US Supreme Court weighs online platforms’ liability in Google recommendations case

1 month ago JURIST

The US Supreme Court Tuesday heard oral arguments in Gonzales v. Google, a case that could upend how social media companies handle content distribution. At the heart of the case is a question of whether tech giants like Google can face liability when their algorithm recommends ISIS recruitment videos. That said, the case also has broader civil rights implications because, as one of the amicus briefs filed in the case pointed out, “As society has moved online, so too have discrimination, redlining, voter suppression, and harassment.”

The statute at issue before the court is Title 47, section 230(c) of the US Code, which was originally passed under section 230 of the Communications Decency Act. The statute broadly shields online platforms from liability for content posted to the platform by its users. As Justice Elena Kagan described, the issue before the court Tuesday concerned figuring out “how this statute applies–the statute which was a pre-algorithm statute applies in a post-algorithm world.”

In oral arguments, attorney for the plaintiffs Eric Schnapper claimed that Youtube’s behavior fell out of the structure of section 230(c). Because of this, Schnapper argued, Youtube should face liability for allegedly aiding and abetting ISIS in their recruitment efforts. Normally, section 230(c) prevents lawsuits against social media companies over content moderation and distribution decisions. Schnapper argued this case is different because Youtube’s algorithm is “affirmatively recommending or suggesting ISIS content,” and that this is different than “mere inaction.”

Arguing on behalf of the US, Malcom Stewart agreed and disagreed in part with Schnapper. Stewart did not adopt the plaintiffs’ view of section 230(c). Instead, Stewart urged the the court to “distinguish carefully between liability for the content itself, [and] liability for statements about the content.” That said, Stewart conceded that organizational decisions of a company may still be subject to suit, outside of section 230(c)’s coverage.

Lisa Blatt argued on behalf of Google and stood in opposition to Schnapper. Blatt argued that “[s]ection 230(c)(1)’s 26 words created today’s internet.” Under section 230(c)(1), Blatt argued, websites cannot be treated as the “publisher or speaker of any information provided by another.” Following this reasoning, Blatt said that when websites like Google communicate third-party information–like ISIS recruitment videos–and “the plaintiff’s harm flows from that information,” section 230(c)(1) protects Google from liability.

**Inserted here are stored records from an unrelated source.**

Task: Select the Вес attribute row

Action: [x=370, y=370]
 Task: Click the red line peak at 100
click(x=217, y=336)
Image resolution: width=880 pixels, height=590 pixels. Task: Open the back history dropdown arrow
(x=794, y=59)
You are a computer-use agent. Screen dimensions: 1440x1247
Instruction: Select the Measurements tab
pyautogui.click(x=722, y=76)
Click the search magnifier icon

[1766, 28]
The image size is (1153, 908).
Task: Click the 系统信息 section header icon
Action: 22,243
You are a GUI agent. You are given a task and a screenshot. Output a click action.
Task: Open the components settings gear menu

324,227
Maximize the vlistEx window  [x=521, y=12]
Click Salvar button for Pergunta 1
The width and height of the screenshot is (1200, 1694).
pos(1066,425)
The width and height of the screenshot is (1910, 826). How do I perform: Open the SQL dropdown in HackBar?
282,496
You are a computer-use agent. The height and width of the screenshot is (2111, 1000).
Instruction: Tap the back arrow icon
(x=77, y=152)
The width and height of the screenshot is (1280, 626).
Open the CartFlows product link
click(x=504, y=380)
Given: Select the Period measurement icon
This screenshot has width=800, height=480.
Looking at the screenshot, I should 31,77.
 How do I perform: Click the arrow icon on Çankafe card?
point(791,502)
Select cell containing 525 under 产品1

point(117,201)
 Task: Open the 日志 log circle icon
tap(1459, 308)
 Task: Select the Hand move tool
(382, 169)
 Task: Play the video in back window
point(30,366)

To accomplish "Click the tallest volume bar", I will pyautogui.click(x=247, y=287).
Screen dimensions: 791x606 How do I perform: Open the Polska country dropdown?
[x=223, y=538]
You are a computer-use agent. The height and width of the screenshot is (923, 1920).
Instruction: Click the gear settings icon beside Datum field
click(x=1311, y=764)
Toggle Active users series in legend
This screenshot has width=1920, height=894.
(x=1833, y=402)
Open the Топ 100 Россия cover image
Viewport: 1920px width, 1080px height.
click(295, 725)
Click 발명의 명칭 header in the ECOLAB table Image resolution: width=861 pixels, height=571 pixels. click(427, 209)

The justices, particularly Justice Clarence Thomas, seemed skeptical of Schnapper’s arguments. The justices repeatedly raised concerns over the flood of litigation that could occur if the court changed the interpretation of section 230(c). Thomas asked whether Youtube used a different algorithm to recommend ISIS recruitment videos as compared to cooking videos. This captured a question the court repeatedly raised: if Youtube’s algorithm can be said to be neutral depending on the content it recommends, how is the plaintiffs’ claim any different than previous claims denied by the court?

In an amicus brief to the court, Managing Attorney of the Digital Justice Initiative at the Lawyers’ Committee for Civil Rights Under Law David Brody emphasized that the court has the potential to shape online civil rights law. “If platforms are more concerned with liability, they are likely to turn up the dial and be even less permissive of controversial speech,” Brody said. “The goal is to thread the needle.” Brody argued that they way to do this is to adopt the “consensus test,” a two-part test that lower courts have largely adopted up until this point. The test asks courts to consider: (1) does the section 230(c) claim against a party seek to treat the platform as a publisher; and (2) if so, is the platform materially contributing to the illegality? Brody emphasized:

What’s important for the court to do here is to put a little meat on the bones about what it means for a claim to treat someone as a publisher, or what it means for someone to materially contribute illegality….Because when these tests are properly applied, they don’t sweep in everything under the sun and give platforms blank check immunity, but they also don’t open the floodgates to litigation.

Through its ruling, the court has the opportunity to clarify the issue and protect against potential civil rights violations, which, in recent years, has become complicated as the internet has grown beyond the confines originally described within section 230(c).